Maciejewski et al. 2001 1993–1994 Postenrollment mortality Yes No Yes Yes
Present study 1993–1996 Self-reported health status: No No Yes
 Self-perceived health Yes
ADLs/IADLs No
Health conditions Yes, for 3 conditions
 Social limitations No

More recent studies of the Medicare risk program have produced similar findings, though not as uniformly. Hill and Brown (1990) and Call and colleagues (1999) found that persons who joined Medicare HMOs in 1987 and 1994, respectively, had significantly higher pre-enrollment utilization than those who remained in FFS. Riley, Lubitz, and Rabey (1991) and Maciejewski and colleagues (2001) found that Medicare HMO enrollees in the late 1980s and early 1990s had significantly lower mortality rates than nonenrollees. Others have determined that HMO members in this period had significantly better self-perceived health and fewer functional impairments than non-enrollees (Lichtenstein et al. 1991; Hill and Brown 1992; Riley et al. 1996). In contrast, Price Waterhouse (1996) found no differences in predicted costs between HMO enrollees and nonenrollees using 1992 Medicare Current Beneficiary Survey (MCBS) data. Dowd and colleagues (1994) also found that differences between enrollees and nonenrollees in the prevalence of various health conditions were not large, though there were some differences on sociodemographic characteristics.

Policy Significance of Favorable HMO Selection

There are two reasons to be concerned about possible favorable HMO selection in Medicare. First, if HMO enrollees differed from nonenrollees on characteristics that are (1) predictive of lower utilization and (2) omitted from the payment formula, then the payment formula would overpay Medicare risk contractors. For the pre-1997 period, favorable HMO selection would mean that HMO enrollees would have incurred FFS costs lower than the average FFS reimbursement, so the AAPCC would thus overcompensate HMOs, saving Medicare less than the intended 5 percent and perhaps even costing it money (Riley, Lubitz, and Rabey 1991). Estimates of the extent of historical overpayment have ranged from 5.7 percent to 50 to 74 percent (Brown et al. 1993; Langwell and Hadley 1989). For the post-BBA period, the impact of favorable HMO selection will vary according to the payment structure in a particular county, but as a general matter, favorable HMO selection will continue to result in overpayment of HMOs (Medicare Payment Advisory Commission 2001).

A second issue is that favorable HMO selection makes it difficult to determine whether HMOs are able to reduce Medicare beneficiaries' utilization of inpatient care and other health services.
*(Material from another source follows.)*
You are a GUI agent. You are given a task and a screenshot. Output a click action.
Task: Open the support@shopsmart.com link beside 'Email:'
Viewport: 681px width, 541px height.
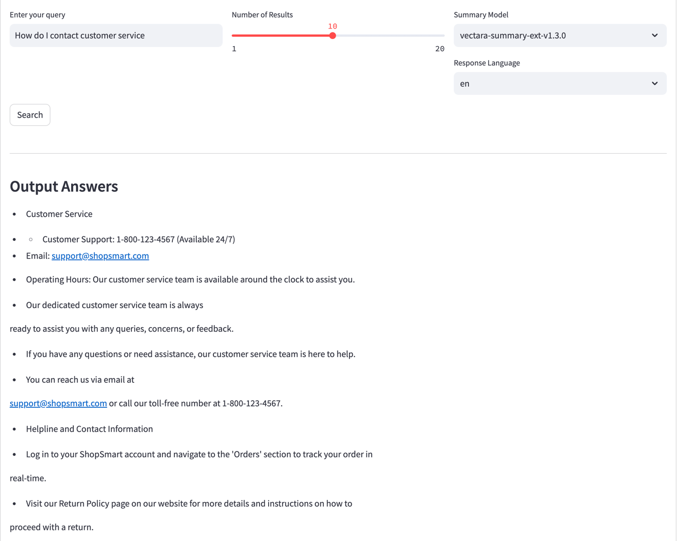[100, 256]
Controlled trials in which Medicare beneficiaries are randomized to an HMO or an FFS plan are a practical impossibility, so studies of utilization in Medicare HMOs have been entirely nonexperimental and the results may be subject to bias due to selection effects.
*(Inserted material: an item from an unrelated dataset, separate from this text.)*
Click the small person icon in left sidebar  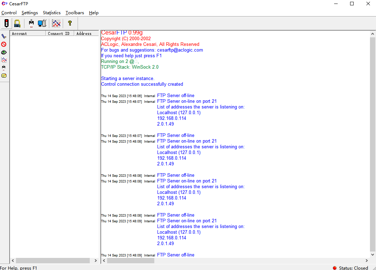(x=4, y=68)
The RAND Health Insurance Experiment, a randomized trial, showed that HMOs significantly reduce inpatient care utilization for the working-aged population (Manning et al. 1984). However, these findings may not extrapolate to the Medicare population because the elderly have much higher average health care costs and are more likely to die in a given year, to have a high-cost illness, and to be functionally impaired (Gruenberg, Tompkins, and Porell 1989). Furthermore, HMO cost-containment mechanisms such as substitution of ambulatory for inpatient care may not be as easy to accomplish for elderly patients (Bates and Connors 1987; Siu, Brook, and Rubenstein 1986).

Several estimates of the effect of HMOs on Medicare beneficiaries' health services utilization have used simultaneous equation methods to control for selection bias (Hornbrook, Bennett, and Greenlick 1992; Dowd et al. 1996; Mello, Stearns, and Norton 2002). Yet the different modeling approaches are subject to certain criticisms based on the complex methods and problems of identification. If favorable HMO selection has dissipated over time, then more straightforward single-equation models of utilization can be used.

Does Favorable HMO Selection Diminish as HMO Market Share Increases?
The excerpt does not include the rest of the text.